Lorsqu'ils seront livrés en 2017-2018, ils remplaceront des camions datant des années 1980, la plupart d'entre eux ayant déjà été remisés par l'armée en raison de problèmes de sécurité ou d'entretien.

Les conservateurs avaient d'abord déterminé en 2006 que le remplacement de ces véhicules était une priorité, mais deux programmes d'achat ont échoué.
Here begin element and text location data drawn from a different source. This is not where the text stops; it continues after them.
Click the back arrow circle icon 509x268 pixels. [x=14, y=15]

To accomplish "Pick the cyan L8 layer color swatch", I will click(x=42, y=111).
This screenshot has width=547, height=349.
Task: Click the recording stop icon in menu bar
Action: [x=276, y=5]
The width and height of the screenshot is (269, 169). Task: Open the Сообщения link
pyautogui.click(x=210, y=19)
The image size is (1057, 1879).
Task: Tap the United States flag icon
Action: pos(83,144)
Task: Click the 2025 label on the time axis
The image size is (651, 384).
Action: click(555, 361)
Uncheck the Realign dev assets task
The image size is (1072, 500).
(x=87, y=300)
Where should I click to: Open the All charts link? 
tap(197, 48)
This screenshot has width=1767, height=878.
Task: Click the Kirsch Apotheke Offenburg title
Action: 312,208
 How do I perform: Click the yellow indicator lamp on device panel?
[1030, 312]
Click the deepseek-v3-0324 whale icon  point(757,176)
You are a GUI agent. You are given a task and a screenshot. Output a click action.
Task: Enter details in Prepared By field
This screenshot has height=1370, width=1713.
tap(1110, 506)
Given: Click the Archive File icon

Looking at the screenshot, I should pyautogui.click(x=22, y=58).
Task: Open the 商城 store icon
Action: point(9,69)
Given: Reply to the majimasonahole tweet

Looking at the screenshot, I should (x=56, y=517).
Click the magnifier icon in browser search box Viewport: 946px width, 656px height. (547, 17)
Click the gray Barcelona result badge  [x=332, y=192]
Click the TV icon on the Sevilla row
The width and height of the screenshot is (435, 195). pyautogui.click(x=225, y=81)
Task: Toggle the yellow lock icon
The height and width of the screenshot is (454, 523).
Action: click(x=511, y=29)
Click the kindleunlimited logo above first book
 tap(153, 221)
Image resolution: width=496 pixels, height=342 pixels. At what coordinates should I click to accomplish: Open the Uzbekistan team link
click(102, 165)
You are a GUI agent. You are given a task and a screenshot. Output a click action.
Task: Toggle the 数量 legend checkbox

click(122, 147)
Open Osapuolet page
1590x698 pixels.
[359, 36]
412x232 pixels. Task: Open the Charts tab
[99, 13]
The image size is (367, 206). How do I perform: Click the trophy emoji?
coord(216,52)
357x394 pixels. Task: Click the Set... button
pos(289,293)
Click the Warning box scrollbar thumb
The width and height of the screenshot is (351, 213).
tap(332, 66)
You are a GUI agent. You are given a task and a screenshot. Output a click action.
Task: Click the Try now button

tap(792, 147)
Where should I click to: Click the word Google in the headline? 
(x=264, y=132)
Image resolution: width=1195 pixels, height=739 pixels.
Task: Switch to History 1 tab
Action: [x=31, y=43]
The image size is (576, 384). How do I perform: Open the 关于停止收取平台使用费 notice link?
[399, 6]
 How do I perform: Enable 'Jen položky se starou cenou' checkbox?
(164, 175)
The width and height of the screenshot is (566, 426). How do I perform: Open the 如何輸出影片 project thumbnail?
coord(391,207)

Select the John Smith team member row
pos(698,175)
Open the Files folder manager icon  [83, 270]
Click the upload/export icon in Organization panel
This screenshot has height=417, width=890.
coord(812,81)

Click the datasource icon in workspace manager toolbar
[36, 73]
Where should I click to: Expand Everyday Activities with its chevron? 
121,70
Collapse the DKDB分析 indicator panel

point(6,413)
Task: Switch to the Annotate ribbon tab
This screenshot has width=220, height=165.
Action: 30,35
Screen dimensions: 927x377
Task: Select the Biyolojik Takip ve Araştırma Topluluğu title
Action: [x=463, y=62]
L'un d'entre eux a été annulé en 2012, juste au moment où les soumissionnaires allaient déposer leurs offres.

L'assemblage des véhicules sera fait au Québec et Mme Finley a dit que les contrats - octroyés à Mack Defense LLC, d'Allentown en Pennsylvanie - entraîneront la création de 590 emplois au Canada et permettront d'en conserver 110 autres.

Les contrats exigent aussi de la firme américaine qu'elle offre cinq ans de soutien en service assortis d'une période supplémentaire pouvant aller jusqu'à 15 ans.

Des documents internes montrent que la décision d'interrompre le programme résultait directement de coupes budgétaires à la Défense nationale.

L'ancien sous-ministre Rob Fonberg, dans une note au ton exceptionnellement tranché, prévenait le gouvernement il y a trois ans que reporter le remplacement des camions militaires ferait grimper les coûts du programme.

«L'impact potentiel des délais prévus est que pour chaque année de délais, il est estimé que (portion caviardée) moins de véhicules pourront être acquis», indique une note datée du 27 novembre 2012, obtenue par La Presse Canadienne en vertu de la Loi sur l'accès à l'information.

La note prévient que le report ajouterait jusqu'à 48 millions au coût du programme de 800 millions.

Le montant de 834 millions, annoncé jeudi, semble montrer que l'évaluation de M. Fonberg n'était pas loin du compte.

Un débat interne féroce a suivi l'annulation du projet en 2012, selon d'autres notes internes obtenues par La Presse Canadienne.

Le message a été livré aux autorités militaires - à l'armée en particulier - qu'elles devaient réduire leurs attentes. Deux scénarios étaient développés, le gouvernement étant prêt à financer un maximum de 1500 camions.

«Il y a eu et il y aura encore certains compromis nécessaires, étant donné que nous ne pouvons pas nous permettre toutes les ressources dont nous croyons avoir besoin», indique une note au commandant de l'armée, datée du 3 mars 2014.

Le sort financier du programme des camions militaires était étroitement lié à l'échec d'une offre de 2 milliards pour acheter des véhicules blindés de combat rapproché pour l'armée.

Les propositions faisaient partie d'un vaste approvisionnement militaire qui devait se concrétiser après la guerre en Afghanistan.

Bien que l'approvisionnement en camions militaires ait survécu, le programme pour acheter des véhicules de combat rapproché a été annulé en décembre 2013.

«Les réalités fiscales du gouvernement du Canada et l'attention portée à la réduction de la dette, combinées aux tâches les plus probables des Forces armées canadiennes dans l'environnement de sécurité futur ont été les principaux facteurs considérés dans cette recommandation», avait écrit par lettre le plus haut commandant militaire du pays, le général Tom Lawson, au ministre de la Défense d'alors, Rob Nicholson.